Please quote the data from the line with "Select the تغییر الگو های قبلی radio button" to the line with "(x=313, y=232)", leaving out the pictures.

■ LISTED RECORDS
>>>

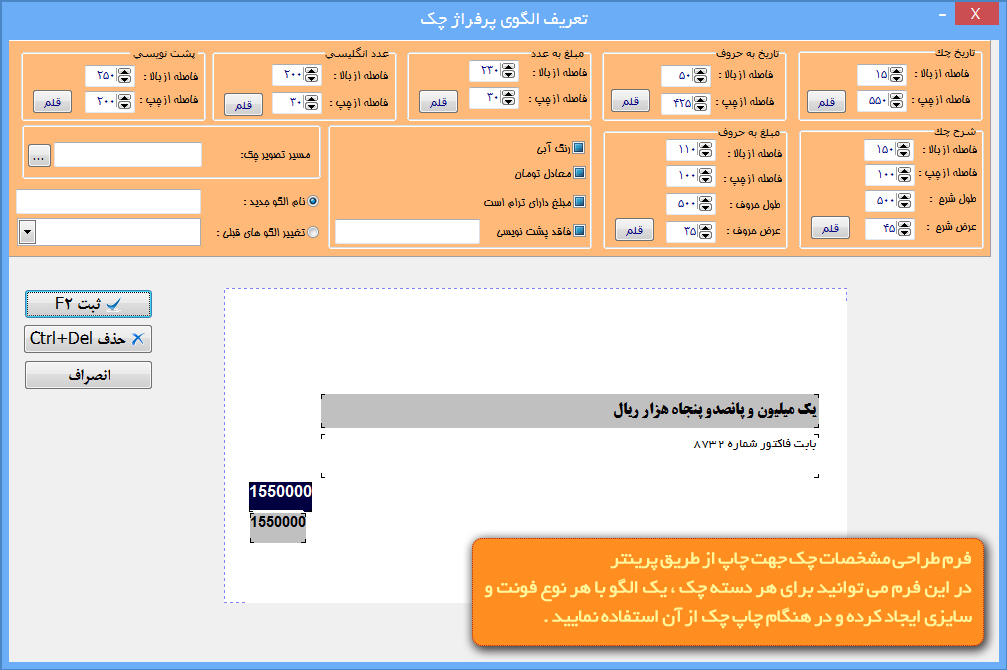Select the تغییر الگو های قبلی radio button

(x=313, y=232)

<<<
>>>

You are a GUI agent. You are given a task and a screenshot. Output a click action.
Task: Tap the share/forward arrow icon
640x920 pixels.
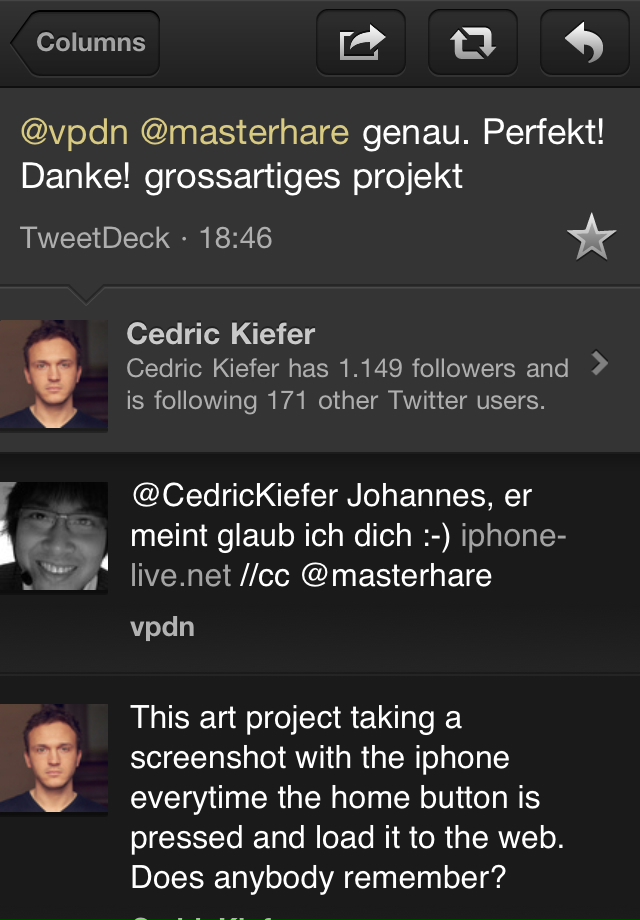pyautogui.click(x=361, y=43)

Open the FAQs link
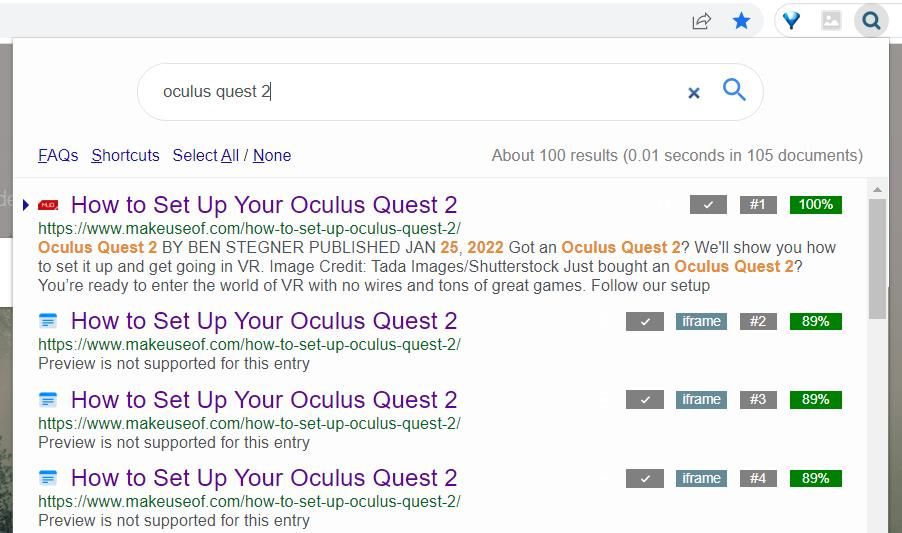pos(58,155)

<<<

■ RESPONSE TO THIS EXERCISE
Select the تغییر الگو های قبلی radio button

(x=313, y=232)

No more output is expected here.